:: PARTS OF THE EXERCISE ::
(1) In the letter to family, what is Juan, the reactivated member, going to start?
(2) Continue the letter to family, starting after its final sentence.

+++ TEXT PASSAGE

Hola mi famila asombrosa! :)
I am so happy! It was WONDERFUL
to talk with you yesterday, to hear your voices, and to end hearing my big brother
say good-bye. :) I love and look up to you all so much, and am
grateful you are witnesses of God and all times and in all places. I'm
confident you'll have amazing opportunities to share the glad tidings of the
gospel in Orlando, and shine like lights to everyone you meet! And I
can't wait to hear how this trip goes! And please find a Mars bar to eat
for me! ;)
I LOVE LOVE being in a trio with
Hermana N and Hermana S. They are amazing. I feel so comfortable,
safe, and confident. I am really looking forward to see what miracles
happen this transfer.
Last week in our zone conference
Elder R talked about examples in the scriptures where the children of Isreal
were often led through deserts. He focused on the "we're going
through a desert" part, but I remembered Ïsaiah 35:1-2 where the desert
will blossom as the rose. And how this was literally fulfilled with the
pioneers in Utah. In my agriculture classes we learned how, in
general, desert blossoms are the most brilliantly colored flowers found
naturally in the states. I feel like while we've maybe been working in a
desert, we are about to find those brilliant blossoms... I am so excited.
I feel like my faith is up and running again. :)
An experience for the diary yesterday.
Hermana N and Hermana A had been working with a recent convert, Edgar, of
a year who has been really struggling with alcoholism. Saturday we had a
good lesson with him and a reactivated member, Juan, who is full of fire and
going to start a program for addicts. Sunday morning we went and picked
up Edgar for church, but left him at the chapel with another recent convert
while we left to see if we could bring one more investigator. In those
five minutes, Edgar escaped the chapel and we didn't know where he went.

++++++
+++ DATASET EXTRACT

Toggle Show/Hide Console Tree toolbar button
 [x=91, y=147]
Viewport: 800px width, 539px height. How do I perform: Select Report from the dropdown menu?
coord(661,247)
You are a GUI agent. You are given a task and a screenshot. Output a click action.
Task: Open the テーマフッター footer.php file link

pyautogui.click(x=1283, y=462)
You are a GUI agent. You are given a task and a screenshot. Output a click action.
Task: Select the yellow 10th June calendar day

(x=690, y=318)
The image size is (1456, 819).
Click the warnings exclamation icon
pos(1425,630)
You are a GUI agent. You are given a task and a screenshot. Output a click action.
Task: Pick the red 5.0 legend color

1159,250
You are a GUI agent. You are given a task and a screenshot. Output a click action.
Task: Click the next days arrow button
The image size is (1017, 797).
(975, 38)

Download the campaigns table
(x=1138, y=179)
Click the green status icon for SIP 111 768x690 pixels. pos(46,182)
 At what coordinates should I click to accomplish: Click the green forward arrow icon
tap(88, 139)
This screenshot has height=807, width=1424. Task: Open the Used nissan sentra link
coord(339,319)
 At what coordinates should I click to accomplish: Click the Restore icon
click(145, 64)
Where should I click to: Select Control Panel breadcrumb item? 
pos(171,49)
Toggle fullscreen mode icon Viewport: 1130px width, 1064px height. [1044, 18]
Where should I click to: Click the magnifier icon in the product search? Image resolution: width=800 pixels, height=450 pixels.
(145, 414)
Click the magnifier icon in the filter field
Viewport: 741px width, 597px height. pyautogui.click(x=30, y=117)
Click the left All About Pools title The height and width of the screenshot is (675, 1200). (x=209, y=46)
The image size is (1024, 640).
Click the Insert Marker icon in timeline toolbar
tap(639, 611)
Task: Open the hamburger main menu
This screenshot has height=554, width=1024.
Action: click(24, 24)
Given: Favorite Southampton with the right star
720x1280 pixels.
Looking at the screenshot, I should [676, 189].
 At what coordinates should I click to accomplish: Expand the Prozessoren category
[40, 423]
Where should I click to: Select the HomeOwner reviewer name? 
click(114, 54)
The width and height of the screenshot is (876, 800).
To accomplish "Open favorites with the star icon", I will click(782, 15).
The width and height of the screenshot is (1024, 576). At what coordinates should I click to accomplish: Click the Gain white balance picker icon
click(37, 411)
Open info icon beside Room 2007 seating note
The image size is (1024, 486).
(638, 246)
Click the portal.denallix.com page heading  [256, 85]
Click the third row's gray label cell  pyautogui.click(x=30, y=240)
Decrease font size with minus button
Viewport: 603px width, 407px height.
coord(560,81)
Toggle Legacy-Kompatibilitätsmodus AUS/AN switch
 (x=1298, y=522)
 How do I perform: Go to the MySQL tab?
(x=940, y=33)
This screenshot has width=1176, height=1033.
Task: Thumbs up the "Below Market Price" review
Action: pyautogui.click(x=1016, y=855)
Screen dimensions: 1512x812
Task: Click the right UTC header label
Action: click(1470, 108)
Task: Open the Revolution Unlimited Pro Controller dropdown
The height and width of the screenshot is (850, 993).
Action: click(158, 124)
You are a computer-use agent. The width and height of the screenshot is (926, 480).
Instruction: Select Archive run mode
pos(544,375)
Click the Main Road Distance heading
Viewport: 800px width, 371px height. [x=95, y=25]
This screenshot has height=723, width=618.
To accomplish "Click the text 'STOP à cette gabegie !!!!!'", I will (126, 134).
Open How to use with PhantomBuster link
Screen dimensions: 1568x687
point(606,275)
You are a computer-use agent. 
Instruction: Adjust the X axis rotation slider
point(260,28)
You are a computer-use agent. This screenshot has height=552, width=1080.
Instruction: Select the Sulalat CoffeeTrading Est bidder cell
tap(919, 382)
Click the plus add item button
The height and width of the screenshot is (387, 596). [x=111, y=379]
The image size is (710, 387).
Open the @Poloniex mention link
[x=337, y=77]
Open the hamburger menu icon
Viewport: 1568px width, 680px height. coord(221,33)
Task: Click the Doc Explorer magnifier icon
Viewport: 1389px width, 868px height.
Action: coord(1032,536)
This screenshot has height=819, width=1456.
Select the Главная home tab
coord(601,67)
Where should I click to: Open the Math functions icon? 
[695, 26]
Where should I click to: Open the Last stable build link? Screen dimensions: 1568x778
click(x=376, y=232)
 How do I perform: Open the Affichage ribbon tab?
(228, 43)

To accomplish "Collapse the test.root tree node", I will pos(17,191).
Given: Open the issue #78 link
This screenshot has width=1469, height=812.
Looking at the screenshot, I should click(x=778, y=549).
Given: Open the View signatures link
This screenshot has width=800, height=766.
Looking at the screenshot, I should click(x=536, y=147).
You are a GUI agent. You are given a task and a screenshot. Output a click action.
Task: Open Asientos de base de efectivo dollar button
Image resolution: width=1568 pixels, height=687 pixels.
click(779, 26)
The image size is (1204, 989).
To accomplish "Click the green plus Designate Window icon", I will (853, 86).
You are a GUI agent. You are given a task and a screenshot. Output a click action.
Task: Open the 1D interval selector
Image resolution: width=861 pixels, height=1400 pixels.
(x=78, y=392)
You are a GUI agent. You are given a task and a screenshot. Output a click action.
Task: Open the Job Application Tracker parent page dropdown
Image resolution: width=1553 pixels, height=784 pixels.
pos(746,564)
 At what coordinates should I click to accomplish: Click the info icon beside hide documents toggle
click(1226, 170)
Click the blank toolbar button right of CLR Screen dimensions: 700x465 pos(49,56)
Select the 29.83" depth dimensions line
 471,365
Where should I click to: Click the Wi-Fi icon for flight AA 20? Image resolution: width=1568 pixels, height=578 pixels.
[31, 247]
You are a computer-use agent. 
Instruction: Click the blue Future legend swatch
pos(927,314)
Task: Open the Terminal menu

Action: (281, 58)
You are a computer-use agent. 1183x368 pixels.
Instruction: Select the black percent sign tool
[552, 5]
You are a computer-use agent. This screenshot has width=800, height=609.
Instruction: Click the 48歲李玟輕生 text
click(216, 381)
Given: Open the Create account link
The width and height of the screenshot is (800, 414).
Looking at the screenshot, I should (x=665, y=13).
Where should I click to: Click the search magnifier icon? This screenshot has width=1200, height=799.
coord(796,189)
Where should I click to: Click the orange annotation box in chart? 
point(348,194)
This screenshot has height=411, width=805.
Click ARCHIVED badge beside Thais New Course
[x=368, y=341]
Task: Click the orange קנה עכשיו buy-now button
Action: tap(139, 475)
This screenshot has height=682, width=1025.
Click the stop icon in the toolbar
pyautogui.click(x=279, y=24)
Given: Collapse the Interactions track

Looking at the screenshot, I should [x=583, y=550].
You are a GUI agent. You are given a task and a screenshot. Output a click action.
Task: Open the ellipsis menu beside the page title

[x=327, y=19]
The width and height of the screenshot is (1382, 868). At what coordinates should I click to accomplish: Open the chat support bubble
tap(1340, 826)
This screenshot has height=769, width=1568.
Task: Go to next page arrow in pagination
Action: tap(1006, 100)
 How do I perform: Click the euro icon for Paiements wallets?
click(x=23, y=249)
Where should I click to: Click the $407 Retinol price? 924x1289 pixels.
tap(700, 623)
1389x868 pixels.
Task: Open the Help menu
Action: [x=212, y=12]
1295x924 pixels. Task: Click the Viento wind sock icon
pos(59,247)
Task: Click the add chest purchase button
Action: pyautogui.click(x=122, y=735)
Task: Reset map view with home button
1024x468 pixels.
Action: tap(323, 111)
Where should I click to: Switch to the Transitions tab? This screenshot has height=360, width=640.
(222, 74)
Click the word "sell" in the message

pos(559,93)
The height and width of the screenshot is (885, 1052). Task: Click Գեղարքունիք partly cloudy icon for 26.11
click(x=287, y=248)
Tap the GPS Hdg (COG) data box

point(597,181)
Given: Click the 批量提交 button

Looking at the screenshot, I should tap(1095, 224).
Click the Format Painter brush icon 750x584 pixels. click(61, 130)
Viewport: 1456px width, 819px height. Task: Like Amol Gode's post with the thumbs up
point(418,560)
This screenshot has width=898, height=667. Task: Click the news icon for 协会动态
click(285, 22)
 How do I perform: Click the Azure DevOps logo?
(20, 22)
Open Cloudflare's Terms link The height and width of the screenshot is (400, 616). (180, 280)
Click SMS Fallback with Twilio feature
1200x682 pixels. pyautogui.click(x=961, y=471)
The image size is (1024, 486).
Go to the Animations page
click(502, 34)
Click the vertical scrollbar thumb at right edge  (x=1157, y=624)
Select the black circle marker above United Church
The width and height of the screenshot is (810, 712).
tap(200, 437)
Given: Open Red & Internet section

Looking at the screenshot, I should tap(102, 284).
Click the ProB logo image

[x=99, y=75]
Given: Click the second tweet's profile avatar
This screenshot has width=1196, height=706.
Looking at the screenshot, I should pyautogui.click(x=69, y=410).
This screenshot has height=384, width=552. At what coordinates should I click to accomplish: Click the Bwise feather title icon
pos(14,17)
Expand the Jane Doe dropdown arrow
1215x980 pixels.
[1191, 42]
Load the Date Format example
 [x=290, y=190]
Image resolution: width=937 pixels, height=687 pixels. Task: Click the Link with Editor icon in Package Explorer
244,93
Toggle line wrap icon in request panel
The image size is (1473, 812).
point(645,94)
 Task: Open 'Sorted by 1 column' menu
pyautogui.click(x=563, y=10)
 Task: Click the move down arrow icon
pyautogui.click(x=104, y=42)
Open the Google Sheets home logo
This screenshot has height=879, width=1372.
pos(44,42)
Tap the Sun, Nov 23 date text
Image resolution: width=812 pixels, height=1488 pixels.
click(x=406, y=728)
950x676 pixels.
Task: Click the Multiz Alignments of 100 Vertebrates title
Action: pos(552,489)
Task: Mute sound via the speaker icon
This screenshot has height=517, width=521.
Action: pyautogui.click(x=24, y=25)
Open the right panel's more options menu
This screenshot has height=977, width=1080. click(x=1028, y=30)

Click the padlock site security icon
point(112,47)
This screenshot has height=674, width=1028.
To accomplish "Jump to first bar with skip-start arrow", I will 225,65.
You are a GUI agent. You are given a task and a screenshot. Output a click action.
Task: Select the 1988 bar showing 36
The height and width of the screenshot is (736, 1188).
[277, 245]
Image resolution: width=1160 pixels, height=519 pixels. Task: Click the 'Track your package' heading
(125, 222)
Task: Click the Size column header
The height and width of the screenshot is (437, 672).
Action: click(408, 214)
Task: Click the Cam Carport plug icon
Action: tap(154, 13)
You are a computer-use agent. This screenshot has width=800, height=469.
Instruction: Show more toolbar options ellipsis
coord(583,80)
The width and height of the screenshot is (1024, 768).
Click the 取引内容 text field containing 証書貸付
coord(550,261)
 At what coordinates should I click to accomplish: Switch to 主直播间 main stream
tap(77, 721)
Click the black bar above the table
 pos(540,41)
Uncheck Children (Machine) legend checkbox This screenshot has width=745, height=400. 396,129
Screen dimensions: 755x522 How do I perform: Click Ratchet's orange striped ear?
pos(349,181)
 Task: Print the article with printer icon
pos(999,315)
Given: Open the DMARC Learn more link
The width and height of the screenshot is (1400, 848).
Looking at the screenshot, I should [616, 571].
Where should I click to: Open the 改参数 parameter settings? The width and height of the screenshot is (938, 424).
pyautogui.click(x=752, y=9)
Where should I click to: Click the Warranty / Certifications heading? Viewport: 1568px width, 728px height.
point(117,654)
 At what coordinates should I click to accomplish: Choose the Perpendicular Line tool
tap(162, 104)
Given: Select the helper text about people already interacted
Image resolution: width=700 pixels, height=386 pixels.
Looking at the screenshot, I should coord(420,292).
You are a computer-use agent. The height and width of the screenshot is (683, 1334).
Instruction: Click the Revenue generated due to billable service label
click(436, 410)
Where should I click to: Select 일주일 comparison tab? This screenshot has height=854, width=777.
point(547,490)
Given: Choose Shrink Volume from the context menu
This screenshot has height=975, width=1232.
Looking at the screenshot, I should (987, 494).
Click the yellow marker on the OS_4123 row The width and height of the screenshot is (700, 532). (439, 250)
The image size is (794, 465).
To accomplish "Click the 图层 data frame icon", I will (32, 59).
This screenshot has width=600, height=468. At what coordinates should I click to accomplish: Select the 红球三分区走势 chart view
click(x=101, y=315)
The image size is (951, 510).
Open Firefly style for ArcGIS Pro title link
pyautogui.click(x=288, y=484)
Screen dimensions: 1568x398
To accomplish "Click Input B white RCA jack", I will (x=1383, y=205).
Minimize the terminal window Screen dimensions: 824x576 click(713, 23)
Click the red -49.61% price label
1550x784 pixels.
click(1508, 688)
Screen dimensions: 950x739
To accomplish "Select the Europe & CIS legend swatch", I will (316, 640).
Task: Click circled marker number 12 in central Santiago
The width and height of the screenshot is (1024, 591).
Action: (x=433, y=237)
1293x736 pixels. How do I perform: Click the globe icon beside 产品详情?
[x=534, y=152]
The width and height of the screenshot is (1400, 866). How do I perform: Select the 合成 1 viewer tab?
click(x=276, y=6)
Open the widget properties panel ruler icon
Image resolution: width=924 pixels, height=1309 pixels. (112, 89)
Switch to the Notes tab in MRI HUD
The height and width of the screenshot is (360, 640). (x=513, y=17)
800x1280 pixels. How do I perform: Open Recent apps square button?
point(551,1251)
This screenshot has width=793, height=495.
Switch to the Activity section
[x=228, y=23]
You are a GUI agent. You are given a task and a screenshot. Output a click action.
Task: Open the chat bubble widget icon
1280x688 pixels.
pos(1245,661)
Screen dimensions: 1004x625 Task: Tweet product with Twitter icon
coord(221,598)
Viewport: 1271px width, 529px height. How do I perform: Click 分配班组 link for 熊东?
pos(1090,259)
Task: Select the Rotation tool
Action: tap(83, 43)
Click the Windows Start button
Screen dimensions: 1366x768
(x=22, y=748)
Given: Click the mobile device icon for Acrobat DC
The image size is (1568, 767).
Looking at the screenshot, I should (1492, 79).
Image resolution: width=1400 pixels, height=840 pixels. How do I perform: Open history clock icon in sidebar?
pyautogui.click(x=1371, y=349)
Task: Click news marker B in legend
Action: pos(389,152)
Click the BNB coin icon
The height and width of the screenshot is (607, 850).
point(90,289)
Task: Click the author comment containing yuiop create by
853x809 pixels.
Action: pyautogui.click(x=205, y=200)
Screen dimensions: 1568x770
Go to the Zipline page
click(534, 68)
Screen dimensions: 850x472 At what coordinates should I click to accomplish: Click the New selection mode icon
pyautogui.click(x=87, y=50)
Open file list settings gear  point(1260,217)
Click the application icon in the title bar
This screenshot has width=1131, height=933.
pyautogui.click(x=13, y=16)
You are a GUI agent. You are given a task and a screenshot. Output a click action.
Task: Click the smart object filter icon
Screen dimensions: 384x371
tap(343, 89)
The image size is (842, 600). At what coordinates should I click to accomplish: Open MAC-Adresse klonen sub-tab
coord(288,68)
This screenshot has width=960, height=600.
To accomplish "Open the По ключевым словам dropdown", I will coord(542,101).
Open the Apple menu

++++++

:: THE RESPONSES ::
(1) A program for addicts.

(2)
I remembered Pres Bautista exhorting us "do NOT return without the
plates!", and we left the chapel to go find Edgar. 30 minutes later
after checking out all the local cantinas we could think of, and praying, we
were on our way back to the chapel with Juan when we saw Edgar chatting with
friends in the park. He was SO insistent he wasn't going to go to the
church, and Hermana N was so angry that even his family said things like he'll
never change, but we were able to get him back to the chapel for the closing
prayer. Instead of sitting in principles of the gospel, we went outside
and tried to have a lesson on the Atonement and his potential as a literal son
of God, but he just wanted to leave. We left with him to escort him home,
and he insisted on buying 5 quetzals of liqour. I admit I tried to
exercise unrighteous dominion by attempting to escort him out of two
tiendas... but then I felt so dumbfounded as I watched him practically
run to some "friends" drinking in a bar, and CHUG a glass they gave
him.
It was so interesting. I'm still
trying to process what I would do differently. I know every child of God
has their agency. But those who struggle with addictions have lost so
much of their agency and become captives of the Adversary through their
disobedience. And I CANNOT force anyone, and I cannot always teach with
power that will always change the desires of someone else because they have
their agency. But I know it's not me that is the Converter. The
only real converter is the Holy Ghost, and the ONLY being who has the real
power to save is our Savior.
And yet I never felt angry with Edgar.
I felt angry his family had no faith. I testify that those who have
faith, hope and charity love their brothers and sisters, their grandparents, their
neighbors, their parents, their friends, and believe that through the atoning
power of Jesus Christ natures and hearts can be changed. In the name of
Jesus Christ, Amen.
I LOVE YOU TONS!!!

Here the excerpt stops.